Although players can look up clues every day for the different puzzles, Lau said that she and her friends don’t want any clues but would rather watch others solve them for fun. Players know they have won when all of the letters turn green. “People were posting their results every day online,” she said. 

Lau considers the game addictive because you can only play it once a day. Wordle also has a streak system, so it encourages participants to play every day. 

Lau said she only does two puzzles a day because they’re the only ones she finds enjoyable and can take skill. “My friends really like the Worldle, which is just Wordle, but you guess different countries. The only reason I’m not into that one is that I don’t know geography,” she said.

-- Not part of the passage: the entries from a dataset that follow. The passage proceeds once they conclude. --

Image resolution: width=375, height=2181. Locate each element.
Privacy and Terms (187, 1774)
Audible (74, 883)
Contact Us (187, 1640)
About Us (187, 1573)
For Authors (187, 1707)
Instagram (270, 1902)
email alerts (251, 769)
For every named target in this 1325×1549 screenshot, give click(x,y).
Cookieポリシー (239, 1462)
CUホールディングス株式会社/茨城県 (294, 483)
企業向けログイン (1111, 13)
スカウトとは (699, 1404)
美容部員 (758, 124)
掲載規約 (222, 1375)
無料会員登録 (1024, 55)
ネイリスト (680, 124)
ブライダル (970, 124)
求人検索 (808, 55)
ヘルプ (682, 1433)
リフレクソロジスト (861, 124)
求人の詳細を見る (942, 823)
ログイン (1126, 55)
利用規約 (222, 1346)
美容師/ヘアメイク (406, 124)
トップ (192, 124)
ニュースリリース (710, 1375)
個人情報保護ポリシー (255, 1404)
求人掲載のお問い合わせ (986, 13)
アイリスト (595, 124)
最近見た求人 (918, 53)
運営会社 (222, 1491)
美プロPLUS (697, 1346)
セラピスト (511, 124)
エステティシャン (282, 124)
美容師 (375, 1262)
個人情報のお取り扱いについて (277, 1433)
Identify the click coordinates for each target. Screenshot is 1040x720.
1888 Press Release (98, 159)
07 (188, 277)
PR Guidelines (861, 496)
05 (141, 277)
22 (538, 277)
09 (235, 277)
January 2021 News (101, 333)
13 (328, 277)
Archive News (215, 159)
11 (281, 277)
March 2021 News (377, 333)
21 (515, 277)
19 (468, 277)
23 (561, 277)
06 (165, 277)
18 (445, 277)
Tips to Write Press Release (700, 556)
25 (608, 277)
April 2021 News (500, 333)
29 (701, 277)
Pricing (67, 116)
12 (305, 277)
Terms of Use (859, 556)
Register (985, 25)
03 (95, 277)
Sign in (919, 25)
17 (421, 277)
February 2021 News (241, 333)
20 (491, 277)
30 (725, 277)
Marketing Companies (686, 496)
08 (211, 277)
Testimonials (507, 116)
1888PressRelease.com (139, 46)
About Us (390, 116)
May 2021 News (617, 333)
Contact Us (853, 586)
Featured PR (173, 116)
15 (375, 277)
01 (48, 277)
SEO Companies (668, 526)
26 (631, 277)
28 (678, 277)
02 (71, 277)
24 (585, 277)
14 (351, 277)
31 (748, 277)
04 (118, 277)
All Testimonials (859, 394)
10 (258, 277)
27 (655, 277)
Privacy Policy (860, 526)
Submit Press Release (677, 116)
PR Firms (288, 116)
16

Lau said she thinks Wordle is a really good strategic game that she plays right when she wakes up in order to get her brain working for the day. “It’s a good warm-up for the brain in my opinion. My friends and I compare our scores, and it’s fun to be a little competitive. The only thing is that when we fail the challenge for the day, we feel bad about ourselves, especially when everyone else gets the word right,” she said. 

Sophomore Noah LaBrie said no one specifically introduced him to Wordle but more of hearing it from peers. LaBrie said he plays the game during school, preferably during study hall. Since most of his friends don’t enjoy the game, he doesn’t compete with others as Lau does. 

LaBrie said he considers Wordle to be addictive because of the repetition of solving a different puzzle every day. Because the game presents a different puzzle each day, LaBrie said you have to keep away from burnout and make sure you focus on the puzzle each time. 

Although LaBrie said he doesn’t have a favorite puzzle, he said the hardest levels so far have been a tie between puzzles with multiple vowels and words with uncommon letters such as z, x and y. “I’m not sure why, but those really mess me up,” he said. 

LaBrie said he never looks up clues, even though they are published online each day. “I think looking it up defeats the purpose and fun of the puzzle. The feeling of triumph over a difficult puzzle and learning the words is the real prize,” he said.